_What you will do:_ Where does the string "computer" appear in the listing below? Copy every line where it does.

_Stored data:_

= Beginning of Section =

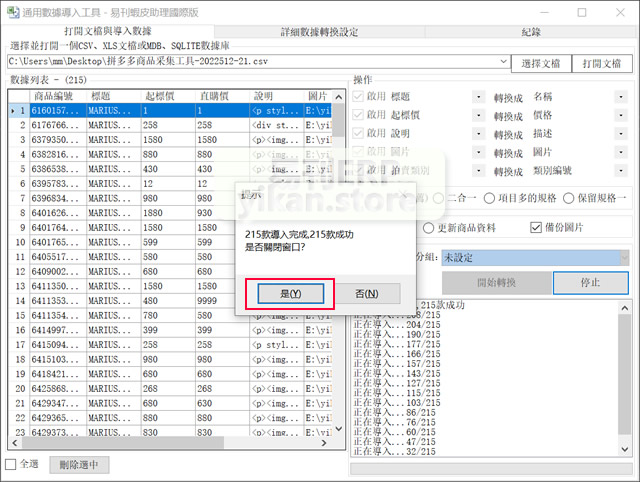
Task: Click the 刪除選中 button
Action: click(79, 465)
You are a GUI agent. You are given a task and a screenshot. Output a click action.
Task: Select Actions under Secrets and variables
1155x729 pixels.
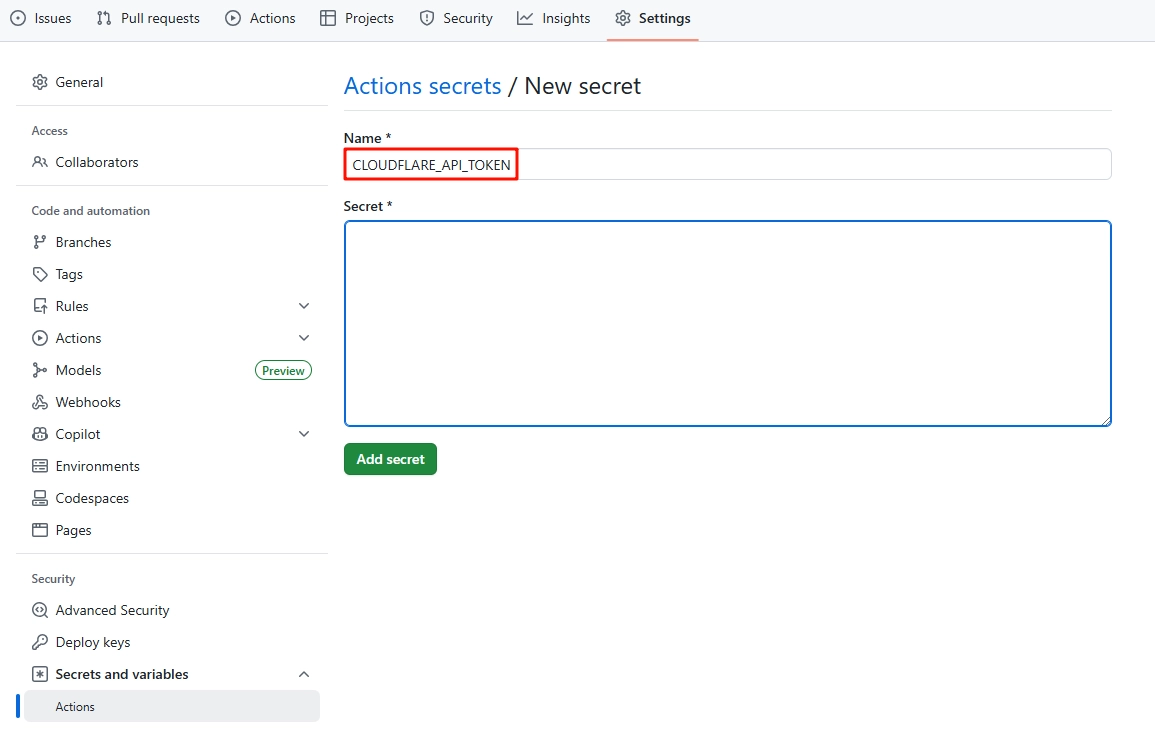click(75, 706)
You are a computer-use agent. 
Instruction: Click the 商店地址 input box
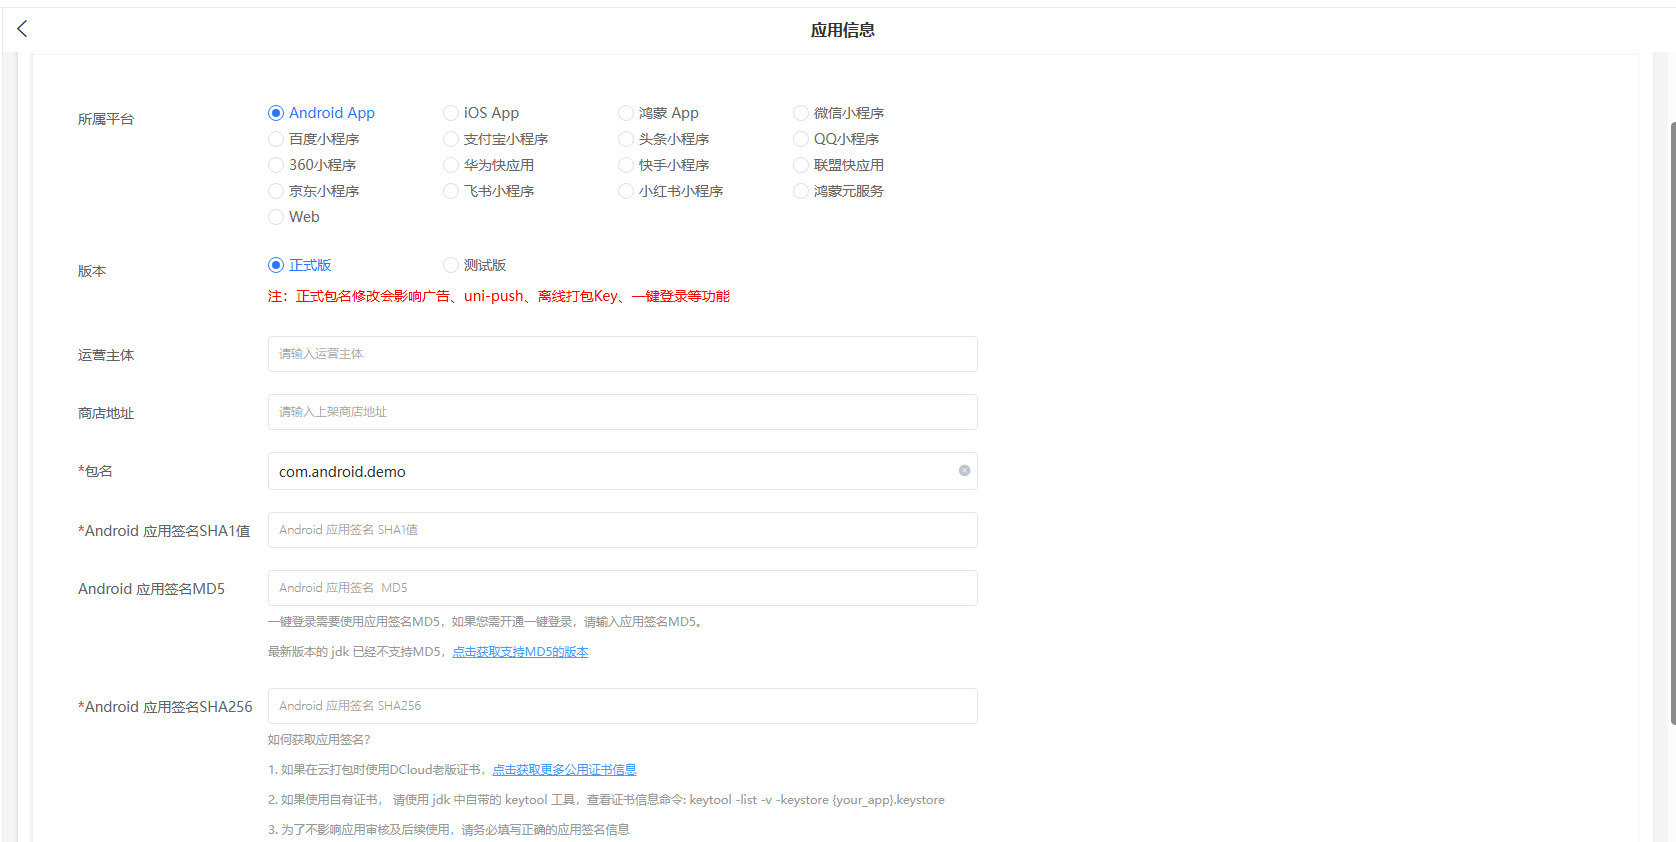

= End of Section =
= Beginning of Section =

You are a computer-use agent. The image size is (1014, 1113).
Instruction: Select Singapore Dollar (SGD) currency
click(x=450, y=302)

= End of Section =
= Beginning of Section =

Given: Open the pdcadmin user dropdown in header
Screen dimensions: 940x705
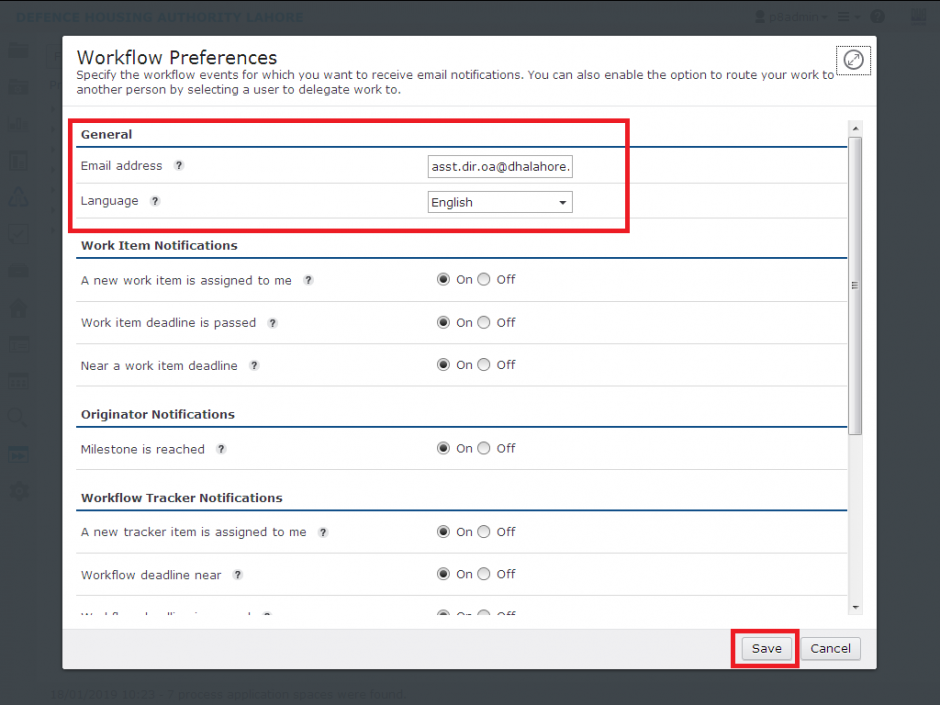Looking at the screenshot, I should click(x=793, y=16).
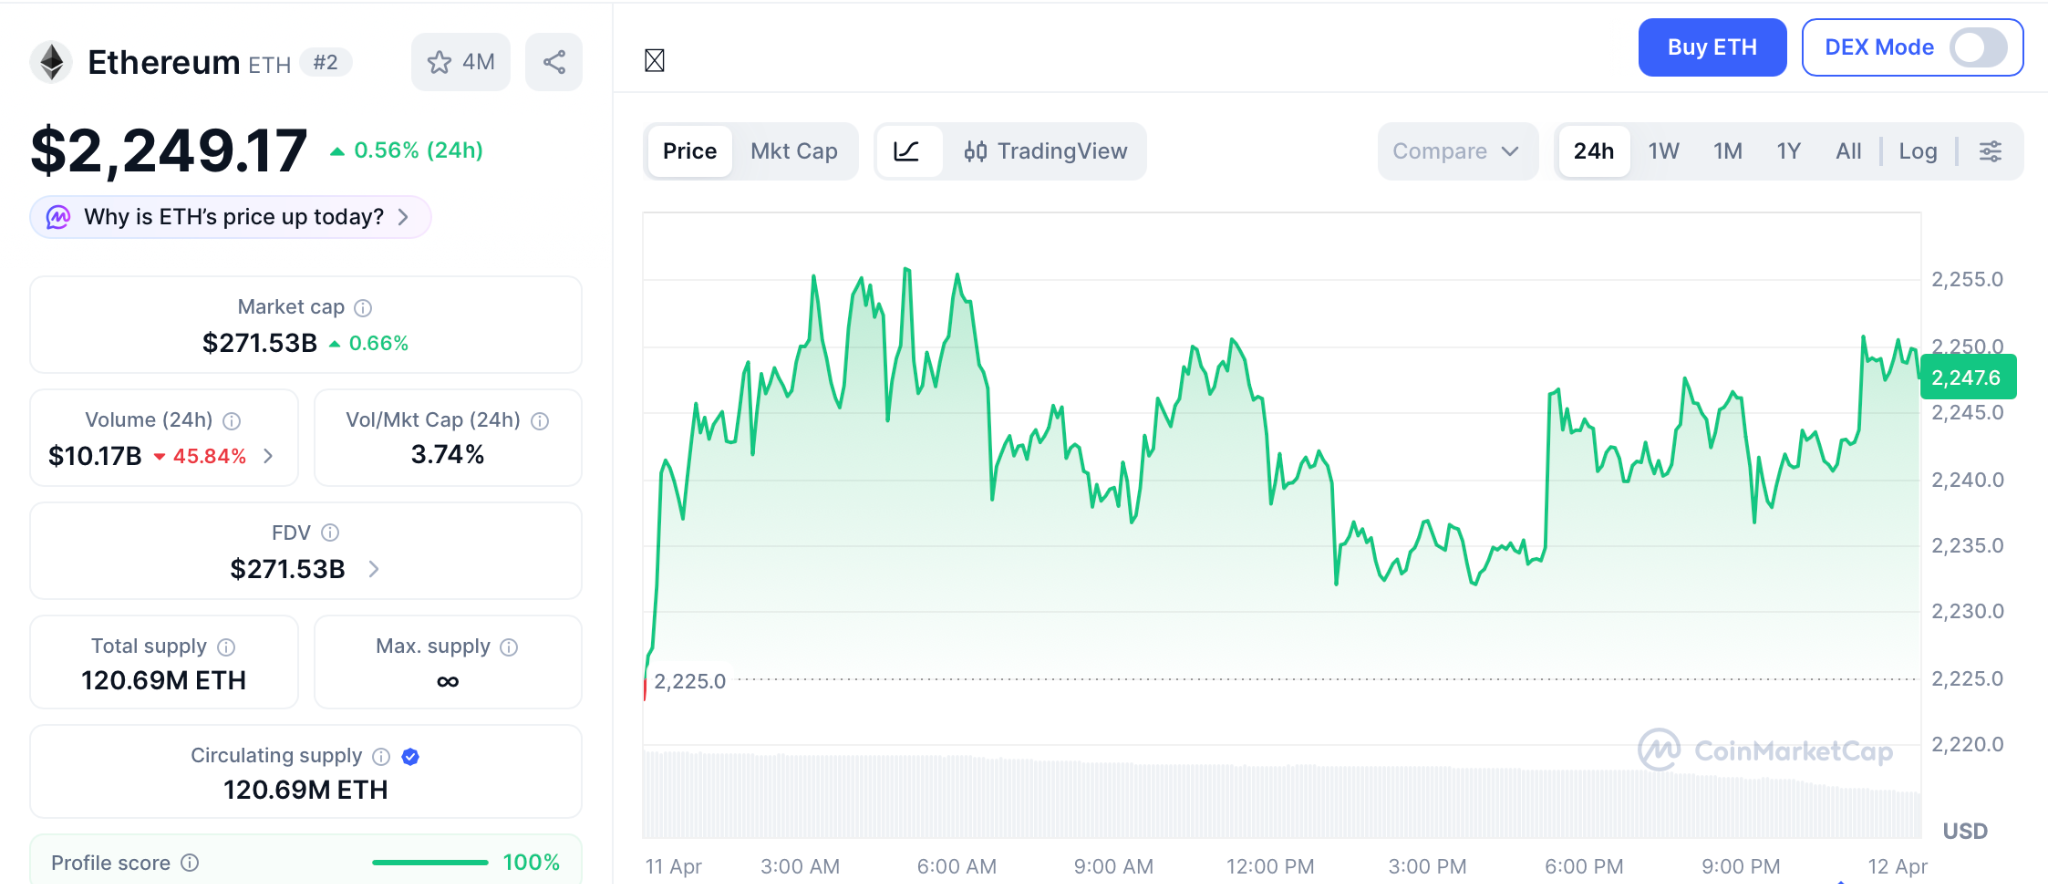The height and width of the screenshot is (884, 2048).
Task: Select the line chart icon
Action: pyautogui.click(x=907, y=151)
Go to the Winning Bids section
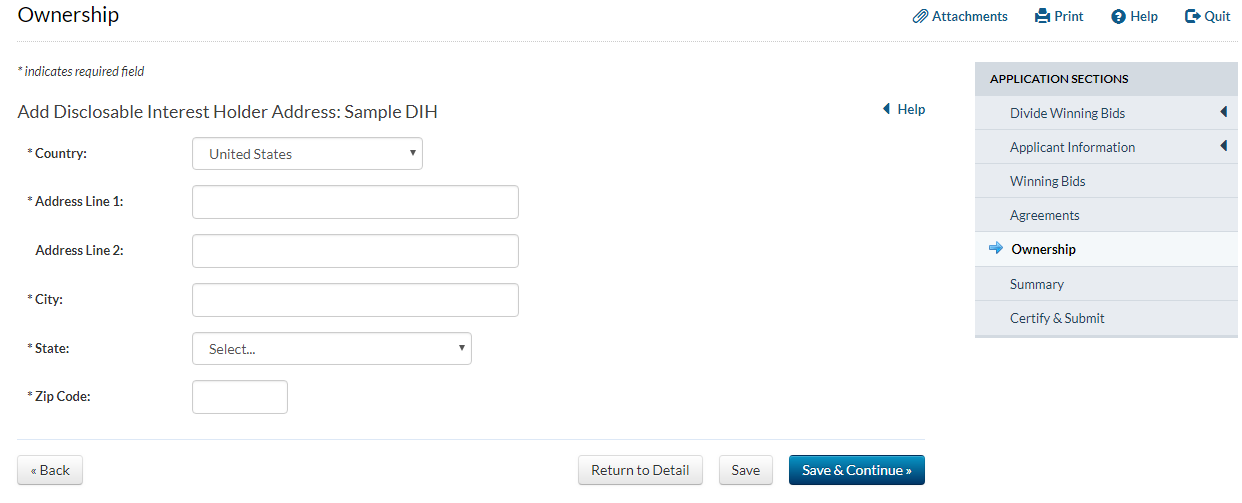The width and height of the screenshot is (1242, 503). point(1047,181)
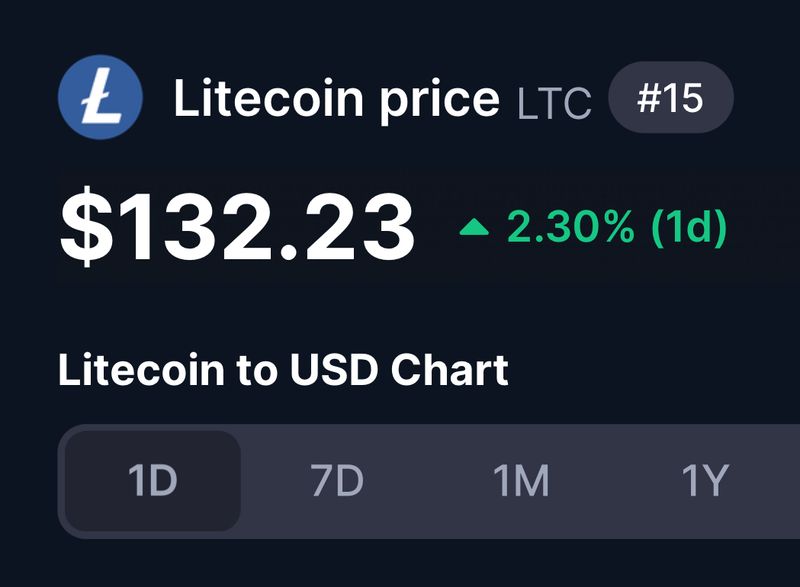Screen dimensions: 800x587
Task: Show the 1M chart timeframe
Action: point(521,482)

= End of Section =

_Reply:_
You are a computer-use agent. 
You are a computer-use agent. The image size is (1014, 1113).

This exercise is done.